*WHAT THE TASK ASKS*
Give back each line of the listing below that contains the string "Enable".

*EXERCISE DATA*
· · · · · · ·

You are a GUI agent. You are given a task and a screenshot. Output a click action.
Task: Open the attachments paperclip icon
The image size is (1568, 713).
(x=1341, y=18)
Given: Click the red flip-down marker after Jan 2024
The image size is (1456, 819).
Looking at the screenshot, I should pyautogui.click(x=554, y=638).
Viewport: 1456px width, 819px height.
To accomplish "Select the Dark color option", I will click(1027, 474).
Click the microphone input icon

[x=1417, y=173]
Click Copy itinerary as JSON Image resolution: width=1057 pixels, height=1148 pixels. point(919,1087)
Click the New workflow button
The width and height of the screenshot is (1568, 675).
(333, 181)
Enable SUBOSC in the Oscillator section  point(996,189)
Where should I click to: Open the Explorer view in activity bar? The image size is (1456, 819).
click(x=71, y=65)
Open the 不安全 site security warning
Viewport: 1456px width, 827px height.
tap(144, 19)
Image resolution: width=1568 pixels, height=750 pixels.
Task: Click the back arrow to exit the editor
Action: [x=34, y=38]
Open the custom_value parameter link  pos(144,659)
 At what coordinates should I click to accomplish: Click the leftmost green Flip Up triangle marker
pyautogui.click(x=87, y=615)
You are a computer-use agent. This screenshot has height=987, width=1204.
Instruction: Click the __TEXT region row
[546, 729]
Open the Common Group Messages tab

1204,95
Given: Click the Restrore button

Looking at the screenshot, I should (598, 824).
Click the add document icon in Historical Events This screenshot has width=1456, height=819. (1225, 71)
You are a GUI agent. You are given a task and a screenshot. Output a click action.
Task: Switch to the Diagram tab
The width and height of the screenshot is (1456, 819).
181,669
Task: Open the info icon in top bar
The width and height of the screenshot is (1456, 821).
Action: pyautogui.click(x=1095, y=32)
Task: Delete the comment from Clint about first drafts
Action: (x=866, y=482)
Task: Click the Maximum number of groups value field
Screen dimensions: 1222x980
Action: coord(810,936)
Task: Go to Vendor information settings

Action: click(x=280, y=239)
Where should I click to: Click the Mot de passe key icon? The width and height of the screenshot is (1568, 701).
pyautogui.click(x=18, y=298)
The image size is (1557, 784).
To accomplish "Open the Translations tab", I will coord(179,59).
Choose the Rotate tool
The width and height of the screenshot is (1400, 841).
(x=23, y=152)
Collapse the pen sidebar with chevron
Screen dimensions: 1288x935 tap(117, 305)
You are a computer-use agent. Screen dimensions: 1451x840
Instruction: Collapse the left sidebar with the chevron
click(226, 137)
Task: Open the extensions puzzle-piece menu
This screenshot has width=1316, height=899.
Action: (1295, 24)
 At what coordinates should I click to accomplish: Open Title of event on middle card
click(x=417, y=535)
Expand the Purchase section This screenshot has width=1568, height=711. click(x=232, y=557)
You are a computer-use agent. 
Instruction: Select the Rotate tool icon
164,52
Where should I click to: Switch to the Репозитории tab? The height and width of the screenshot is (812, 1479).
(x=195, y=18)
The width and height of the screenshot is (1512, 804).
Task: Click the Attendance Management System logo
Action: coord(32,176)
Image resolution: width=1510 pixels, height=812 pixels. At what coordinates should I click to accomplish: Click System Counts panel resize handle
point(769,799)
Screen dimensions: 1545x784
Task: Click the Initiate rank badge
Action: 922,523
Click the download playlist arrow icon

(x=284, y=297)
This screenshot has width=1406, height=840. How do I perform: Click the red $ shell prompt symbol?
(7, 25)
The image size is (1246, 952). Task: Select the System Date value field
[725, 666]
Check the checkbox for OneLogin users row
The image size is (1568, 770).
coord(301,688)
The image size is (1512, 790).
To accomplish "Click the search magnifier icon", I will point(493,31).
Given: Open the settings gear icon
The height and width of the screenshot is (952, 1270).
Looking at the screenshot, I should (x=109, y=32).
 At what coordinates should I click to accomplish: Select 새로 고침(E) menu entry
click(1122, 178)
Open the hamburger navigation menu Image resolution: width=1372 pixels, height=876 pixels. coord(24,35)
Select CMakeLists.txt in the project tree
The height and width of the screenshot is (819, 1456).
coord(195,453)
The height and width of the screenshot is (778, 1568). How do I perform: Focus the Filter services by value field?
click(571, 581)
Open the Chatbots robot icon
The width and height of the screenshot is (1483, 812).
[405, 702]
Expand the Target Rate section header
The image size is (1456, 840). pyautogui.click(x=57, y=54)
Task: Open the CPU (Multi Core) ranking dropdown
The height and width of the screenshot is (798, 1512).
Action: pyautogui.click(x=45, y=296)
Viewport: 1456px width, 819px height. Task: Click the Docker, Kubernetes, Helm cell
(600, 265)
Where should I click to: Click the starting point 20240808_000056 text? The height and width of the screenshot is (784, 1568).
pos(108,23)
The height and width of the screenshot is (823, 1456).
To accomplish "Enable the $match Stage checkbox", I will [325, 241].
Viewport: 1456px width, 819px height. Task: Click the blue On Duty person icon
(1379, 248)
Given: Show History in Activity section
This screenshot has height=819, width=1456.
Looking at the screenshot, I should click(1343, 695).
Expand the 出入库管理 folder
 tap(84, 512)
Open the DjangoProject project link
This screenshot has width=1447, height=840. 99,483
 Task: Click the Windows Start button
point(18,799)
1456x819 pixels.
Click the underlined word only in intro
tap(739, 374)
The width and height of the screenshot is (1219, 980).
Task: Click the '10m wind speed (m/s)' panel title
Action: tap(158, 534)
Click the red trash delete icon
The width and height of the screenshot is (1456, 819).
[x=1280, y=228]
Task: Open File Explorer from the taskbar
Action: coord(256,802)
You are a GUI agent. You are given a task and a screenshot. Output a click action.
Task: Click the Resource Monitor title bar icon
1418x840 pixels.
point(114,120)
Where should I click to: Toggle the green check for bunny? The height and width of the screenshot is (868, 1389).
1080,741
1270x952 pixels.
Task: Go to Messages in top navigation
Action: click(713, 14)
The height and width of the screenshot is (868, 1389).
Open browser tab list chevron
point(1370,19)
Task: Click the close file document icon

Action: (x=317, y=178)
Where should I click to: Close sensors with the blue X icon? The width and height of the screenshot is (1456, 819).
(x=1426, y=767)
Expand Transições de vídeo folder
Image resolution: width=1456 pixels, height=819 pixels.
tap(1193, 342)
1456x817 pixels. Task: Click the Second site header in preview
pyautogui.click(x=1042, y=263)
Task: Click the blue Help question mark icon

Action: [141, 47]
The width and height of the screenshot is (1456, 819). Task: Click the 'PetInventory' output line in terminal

· · · · · · ·

*RESPONSE*
Enable SUBOSC in the Oscillator section  point(996,189)
To accomplish "Enable the $match Stage checkbox", I will [325, 241].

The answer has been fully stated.